## begin Stored rows
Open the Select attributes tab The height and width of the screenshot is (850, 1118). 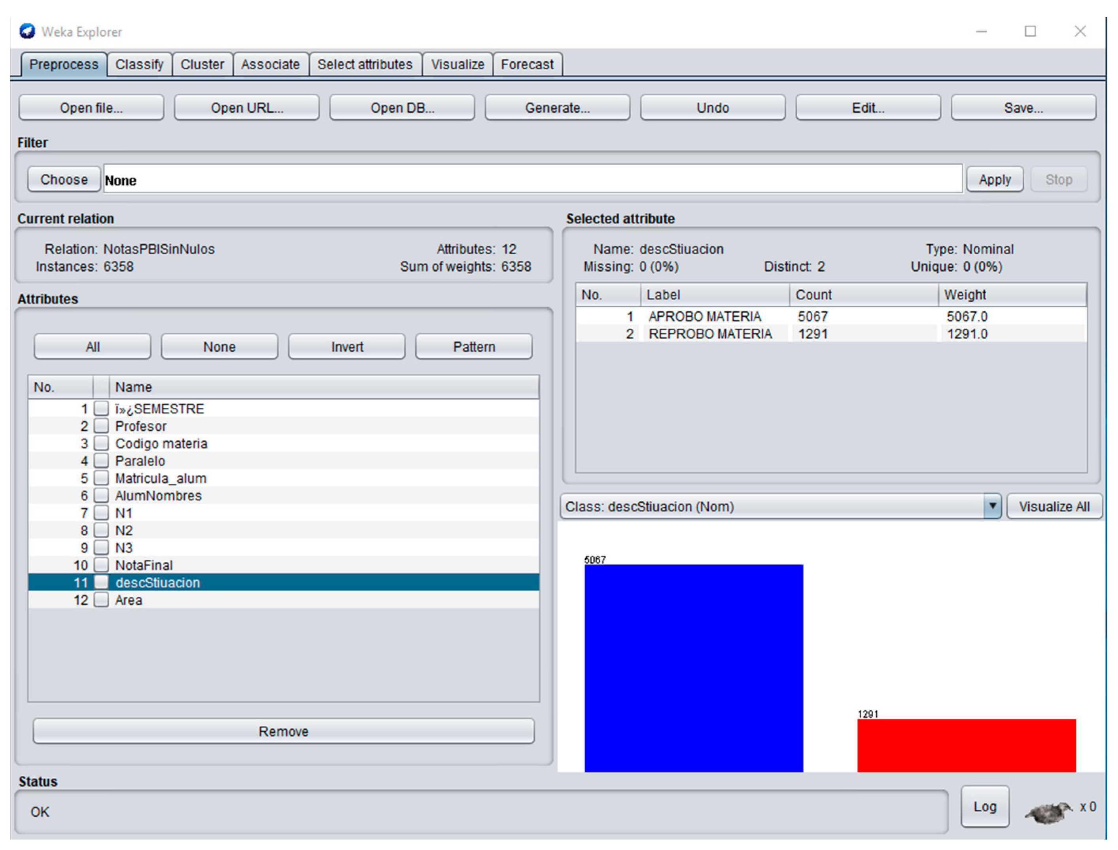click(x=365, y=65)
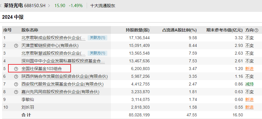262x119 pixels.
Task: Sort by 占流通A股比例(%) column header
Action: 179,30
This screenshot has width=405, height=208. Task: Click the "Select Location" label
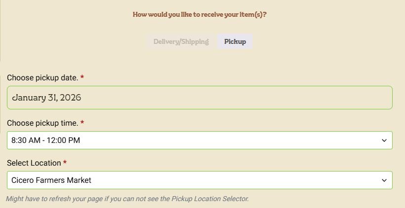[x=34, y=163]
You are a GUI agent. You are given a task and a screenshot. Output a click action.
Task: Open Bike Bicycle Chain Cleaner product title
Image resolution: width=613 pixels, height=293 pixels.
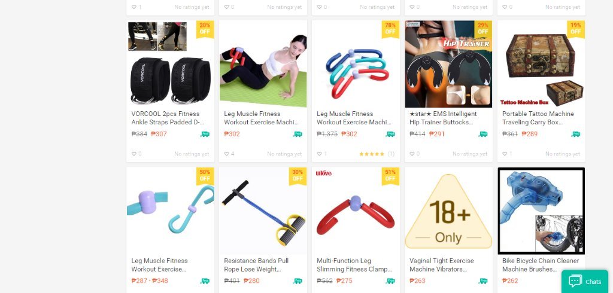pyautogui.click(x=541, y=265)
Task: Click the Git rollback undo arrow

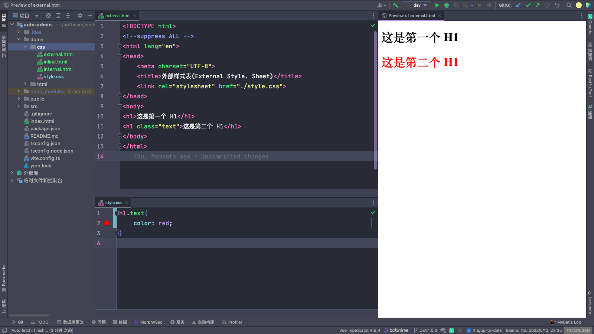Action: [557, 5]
## end Stored rows
## [Problem]
Reproduce the lines above verbatim, from the line containing "This screenshot has" up to and including the line containing "[x=34, y=163]", and omit the pictures from your answer.

## [Answer to the problem]
This screenshot has width=405, height=208. Task: Click the "Select Location" label
[x=34, y=163]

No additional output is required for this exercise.